(Dataset items)
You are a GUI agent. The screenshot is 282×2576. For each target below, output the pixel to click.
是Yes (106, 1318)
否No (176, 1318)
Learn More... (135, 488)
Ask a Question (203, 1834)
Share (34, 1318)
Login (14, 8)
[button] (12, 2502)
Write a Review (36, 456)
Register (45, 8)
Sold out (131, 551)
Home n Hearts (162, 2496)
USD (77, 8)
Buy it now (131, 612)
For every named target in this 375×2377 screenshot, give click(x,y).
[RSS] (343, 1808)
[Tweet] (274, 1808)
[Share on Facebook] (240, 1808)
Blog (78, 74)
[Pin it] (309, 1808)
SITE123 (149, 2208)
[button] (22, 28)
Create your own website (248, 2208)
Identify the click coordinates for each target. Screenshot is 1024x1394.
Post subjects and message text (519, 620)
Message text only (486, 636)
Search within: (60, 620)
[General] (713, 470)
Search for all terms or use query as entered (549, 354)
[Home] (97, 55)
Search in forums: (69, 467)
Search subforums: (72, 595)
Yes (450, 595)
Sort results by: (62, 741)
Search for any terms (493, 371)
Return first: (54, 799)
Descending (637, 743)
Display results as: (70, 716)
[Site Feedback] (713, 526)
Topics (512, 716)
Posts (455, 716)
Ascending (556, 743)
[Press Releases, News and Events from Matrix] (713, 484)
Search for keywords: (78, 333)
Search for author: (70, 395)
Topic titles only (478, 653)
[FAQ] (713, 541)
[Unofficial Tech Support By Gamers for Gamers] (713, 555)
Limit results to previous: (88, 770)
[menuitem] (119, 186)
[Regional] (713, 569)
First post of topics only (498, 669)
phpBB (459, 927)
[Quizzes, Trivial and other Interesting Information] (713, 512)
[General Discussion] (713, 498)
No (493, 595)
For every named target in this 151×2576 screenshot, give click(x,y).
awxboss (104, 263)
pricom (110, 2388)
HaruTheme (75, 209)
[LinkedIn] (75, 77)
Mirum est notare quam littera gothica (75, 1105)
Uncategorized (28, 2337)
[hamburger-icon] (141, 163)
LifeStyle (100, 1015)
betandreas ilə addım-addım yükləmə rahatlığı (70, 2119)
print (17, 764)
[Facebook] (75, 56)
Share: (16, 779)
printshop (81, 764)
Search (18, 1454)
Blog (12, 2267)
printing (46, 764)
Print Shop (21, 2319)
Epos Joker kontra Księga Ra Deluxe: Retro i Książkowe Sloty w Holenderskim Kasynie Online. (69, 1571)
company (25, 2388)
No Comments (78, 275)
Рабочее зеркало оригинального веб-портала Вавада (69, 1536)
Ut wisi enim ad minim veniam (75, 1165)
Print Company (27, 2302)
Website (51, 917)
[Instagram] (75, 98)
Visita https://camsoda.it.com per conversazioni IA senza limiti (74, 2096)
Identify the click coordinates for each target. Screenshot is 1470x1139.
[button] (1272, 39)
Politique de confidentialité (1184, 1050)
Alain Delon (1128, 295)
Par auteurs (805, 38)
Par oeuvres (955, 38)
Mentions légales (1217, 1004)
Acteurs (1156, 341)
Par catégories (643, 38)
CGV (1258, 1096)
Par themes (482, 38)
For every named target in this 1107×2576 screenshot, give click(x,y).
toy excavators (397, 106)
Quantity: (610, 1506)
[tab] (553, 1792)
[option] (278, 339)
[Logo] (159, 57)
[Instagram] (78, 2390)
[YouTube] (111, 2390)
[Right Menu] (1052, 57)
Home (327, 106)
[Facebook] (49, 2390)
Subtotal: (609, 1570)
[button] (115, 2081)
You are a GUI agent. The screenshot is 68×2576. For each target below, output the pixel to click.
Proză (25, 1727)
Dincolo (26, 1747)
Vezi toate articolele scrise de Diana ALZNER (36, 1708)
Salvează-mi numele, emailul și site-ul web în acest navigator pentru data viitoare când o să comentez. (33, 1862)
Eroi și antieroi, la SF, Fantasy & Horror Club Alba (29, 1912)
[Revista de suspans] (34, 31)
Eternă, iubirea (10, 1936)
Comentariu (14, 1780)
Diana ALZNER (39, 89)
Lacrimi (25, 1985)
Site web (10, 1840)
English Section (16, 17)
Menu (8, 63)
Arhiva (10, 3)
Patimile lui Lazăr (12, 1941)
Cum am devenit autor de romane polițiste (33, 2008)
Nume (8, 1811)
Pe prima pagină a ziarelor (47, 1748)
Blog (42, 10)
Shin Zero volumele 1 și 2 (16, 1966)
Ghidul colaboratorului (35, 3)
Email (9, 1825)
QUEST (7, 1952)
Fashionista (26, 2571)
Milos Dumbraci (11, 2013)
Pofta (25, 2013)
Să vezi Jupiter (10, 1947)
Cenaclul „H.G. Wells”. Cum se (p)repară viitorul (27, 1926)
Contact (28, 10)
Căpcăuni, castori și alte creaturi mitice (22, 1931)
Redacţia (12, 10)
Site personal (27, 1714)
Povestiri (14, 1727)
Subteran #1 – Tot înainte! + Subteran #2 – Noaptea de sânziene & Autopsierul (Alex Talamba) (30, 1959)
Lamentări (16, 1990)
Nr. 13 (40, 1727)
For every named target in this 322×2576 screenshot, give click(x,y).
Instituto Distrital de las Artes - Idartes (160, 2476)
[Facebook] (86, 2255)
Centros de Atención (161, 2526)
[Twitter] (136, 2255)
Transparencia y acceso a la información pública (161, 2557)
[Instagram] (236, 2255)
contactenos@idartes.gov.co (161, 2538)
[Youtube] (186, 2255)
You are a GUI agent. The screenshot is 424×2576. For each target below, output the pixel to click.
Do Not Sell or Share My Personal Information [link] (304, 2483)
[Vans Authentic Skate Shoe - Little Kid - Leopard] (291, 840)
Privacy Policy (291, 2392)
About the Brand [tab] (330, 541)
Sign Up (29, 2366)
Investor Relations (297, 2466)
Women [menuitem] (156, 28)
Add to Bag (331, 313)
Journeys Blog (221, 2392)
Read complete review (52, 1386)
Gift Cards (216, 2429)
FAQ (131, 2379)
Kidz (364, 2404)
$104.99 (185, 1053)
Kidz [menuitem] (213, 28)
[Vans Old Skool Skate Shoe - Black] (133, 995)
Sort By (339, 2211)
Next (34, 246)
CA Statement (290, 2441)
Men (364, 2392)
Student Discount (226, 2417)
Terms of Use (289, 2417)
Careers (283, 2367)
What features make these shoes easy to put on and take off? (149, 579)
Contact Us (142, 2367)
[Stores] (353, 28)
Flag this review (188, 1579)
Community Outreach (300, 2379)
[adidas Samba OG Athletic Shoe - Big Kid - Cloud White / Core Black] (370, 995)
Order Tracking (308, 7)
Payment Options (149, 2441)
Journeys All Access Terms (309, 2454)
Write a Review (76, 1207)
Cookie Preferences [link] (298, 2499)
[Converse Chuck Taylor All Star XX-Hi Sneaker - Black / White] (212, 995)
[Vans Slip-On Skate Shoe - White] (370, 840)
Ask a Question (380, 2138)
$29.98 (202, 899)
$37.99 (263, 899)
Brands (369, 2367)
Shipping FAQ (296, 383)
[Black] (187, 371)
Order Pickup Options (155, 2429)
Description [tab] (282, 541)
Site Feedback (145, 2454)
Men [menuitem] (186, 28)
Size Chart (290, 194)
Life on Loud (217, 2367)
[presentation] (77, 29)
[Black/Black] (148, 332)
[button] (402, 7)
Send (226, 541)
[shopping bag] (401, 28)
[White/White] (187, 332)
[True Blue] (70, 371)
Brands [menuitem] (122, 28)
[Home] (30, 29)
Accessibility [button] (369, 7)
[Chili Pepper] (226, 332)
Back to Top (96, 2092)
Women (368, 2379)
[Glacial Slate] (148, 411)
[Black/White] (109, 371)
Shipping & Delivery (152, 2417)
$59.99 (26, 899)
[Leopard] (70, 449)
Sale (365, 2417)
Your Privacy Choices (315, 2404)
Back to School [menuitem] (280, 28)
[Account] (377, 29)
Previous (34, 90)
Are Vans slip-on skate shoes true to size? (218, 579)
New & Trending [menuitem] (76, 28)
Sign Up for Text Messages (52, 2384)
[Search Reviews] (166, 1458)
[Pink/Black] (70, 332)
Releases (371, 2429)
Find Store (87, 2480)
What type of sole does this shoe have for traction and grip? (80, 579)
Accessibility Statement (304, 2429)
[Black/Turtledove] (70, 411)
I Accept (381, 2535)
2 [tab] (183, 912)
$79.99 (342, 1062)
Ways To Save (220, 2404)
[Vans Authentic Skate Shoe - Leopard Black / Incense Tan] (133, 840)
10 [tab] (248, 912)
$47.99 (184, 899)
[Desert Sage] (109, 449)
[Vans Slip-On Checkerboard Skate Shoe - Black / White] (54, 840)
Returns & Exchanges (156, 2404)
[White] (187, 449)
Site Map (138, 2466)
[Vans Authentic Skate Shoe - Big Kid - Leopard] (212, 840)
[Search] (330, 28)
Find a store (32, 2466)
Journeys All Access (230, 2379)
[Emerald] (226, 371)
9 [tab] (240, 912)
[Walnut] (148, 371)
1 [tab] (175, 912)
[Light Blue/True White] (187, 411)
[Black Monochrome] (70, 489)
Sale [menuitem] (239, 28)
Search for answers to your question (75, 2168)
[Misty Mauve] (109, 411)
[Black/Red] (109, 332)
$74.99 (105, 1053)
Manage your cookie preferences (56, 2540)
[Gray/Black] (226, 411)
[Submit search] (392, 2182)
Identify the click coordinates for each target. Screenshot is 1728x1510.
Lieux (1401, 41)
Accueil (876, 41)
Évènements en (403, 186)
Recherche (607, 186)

* [THE TASK] Give the exact lines, and only those, from the line containing "[RSS] (343, 1808)" through the line containing "Topic titles only (478, 653)" in the entries above.

* [RESPONSE TO THE EXERCISE]
[RSS] (343, 1808)
[Tweet] (274, 1808)
[Share on Facebook] (240, 1808)
Blog (78, 74)
[Pin it] (309, 1808)
SITE123 (149, 2208)
[button] (22, 28)
Create your own website (248, 2208)
Identify the click coordinates for each target. Screenshot is 1024x1394.
Post subjects and message text (519, 620)
Message text only (486, 636)
Search within: (60, 620)
[General] (713, 470)
Search for all terms or use query as entered (549, 354)
[Home] (97, 55)
Search in forums: (69, 467)
Search subforums: (72, 595)
Yes (450, 595)
Sort results by: (62, 741)
Search for any terms (493, 371)
Return first: (54, 799)
Descending (637, 743)
Display results as: (70, 716)
[Site Feedback] (713, 526)
Topics (512, 716)
Posts (455, 716)
Ascending (556, 743)
[Press Releases, News and Events from Matrix] (713, 484)
Search for keywords: (78, 333)
Search for author: (70, 395)
Topic titles only (478, 653)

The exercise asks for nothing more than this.